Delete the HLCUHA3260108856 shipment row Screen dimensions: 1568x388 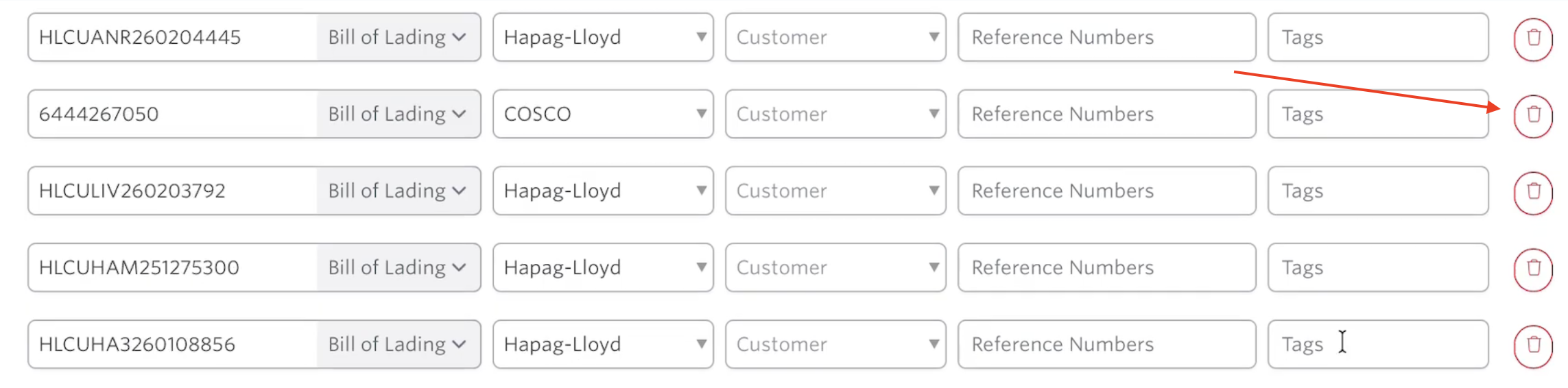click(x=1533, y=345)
◆ ◆ ◆ ◆ ◆ ◆ ◆
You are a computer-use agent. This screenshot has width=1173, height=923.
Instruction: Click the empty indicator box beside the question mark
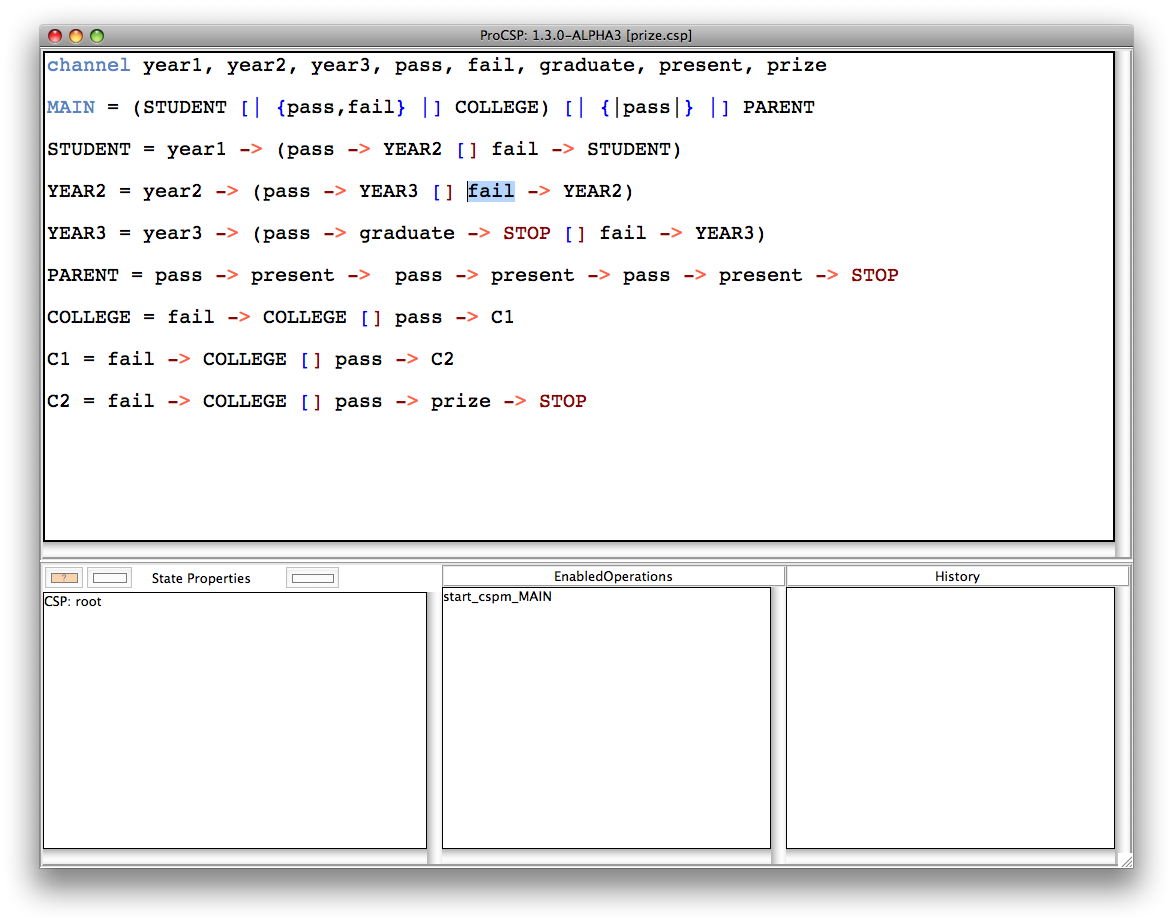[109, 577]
◆ ◆ ◆ ◆ ◆ ◆ ◆
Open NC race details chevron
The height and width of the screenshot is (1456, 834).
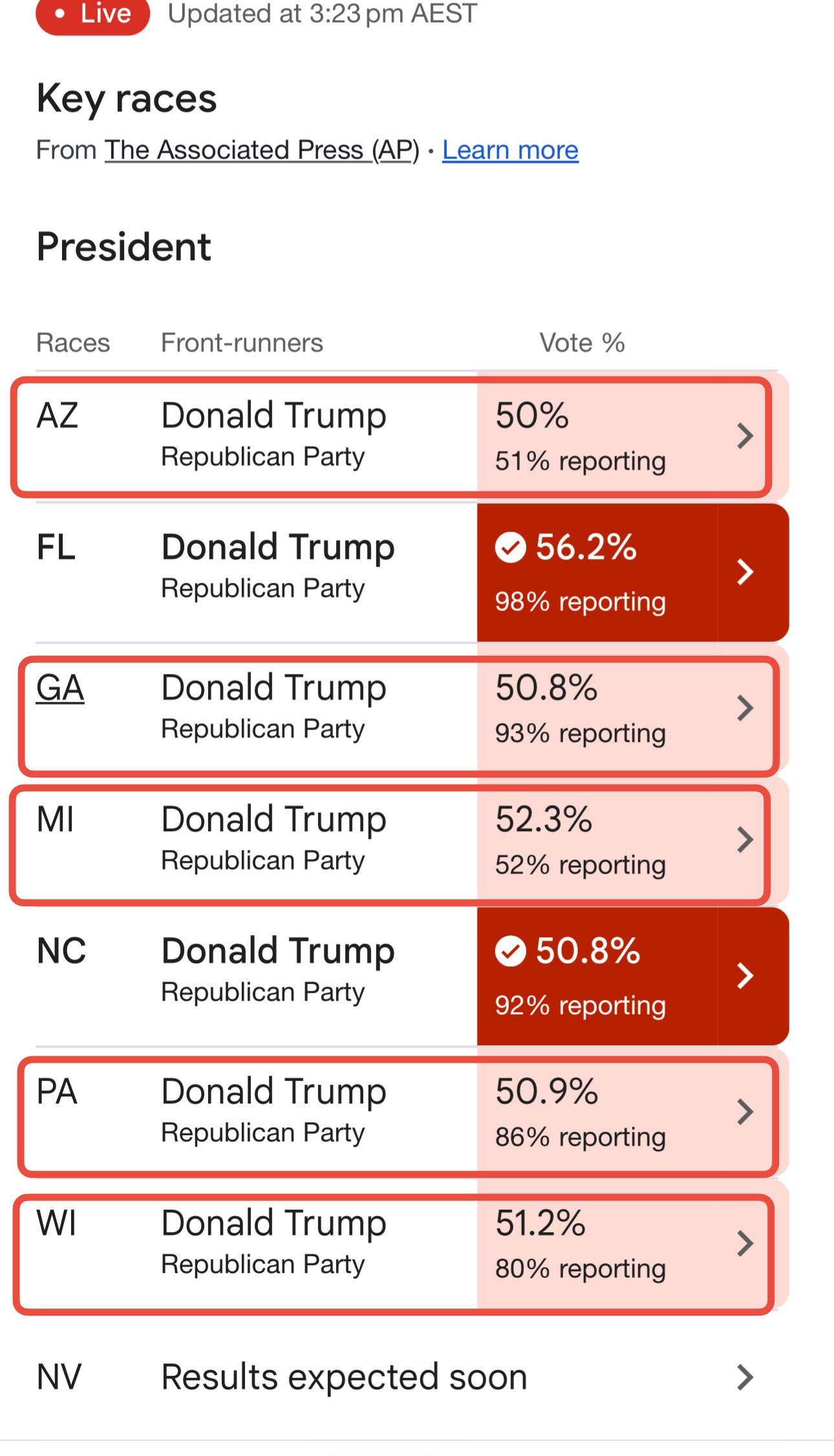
◆ ◆ ◆ ◆ ◆ ◆ ◆
● Your instructions
For this task, write out exactly the lines of the entries above, starting at the line with "Open NC race details chevron" and ending at the line with "The height and", both included, and no others.

● Output for this task
Open NC race details chevron
The height and width of the screenshot is (1456, 834).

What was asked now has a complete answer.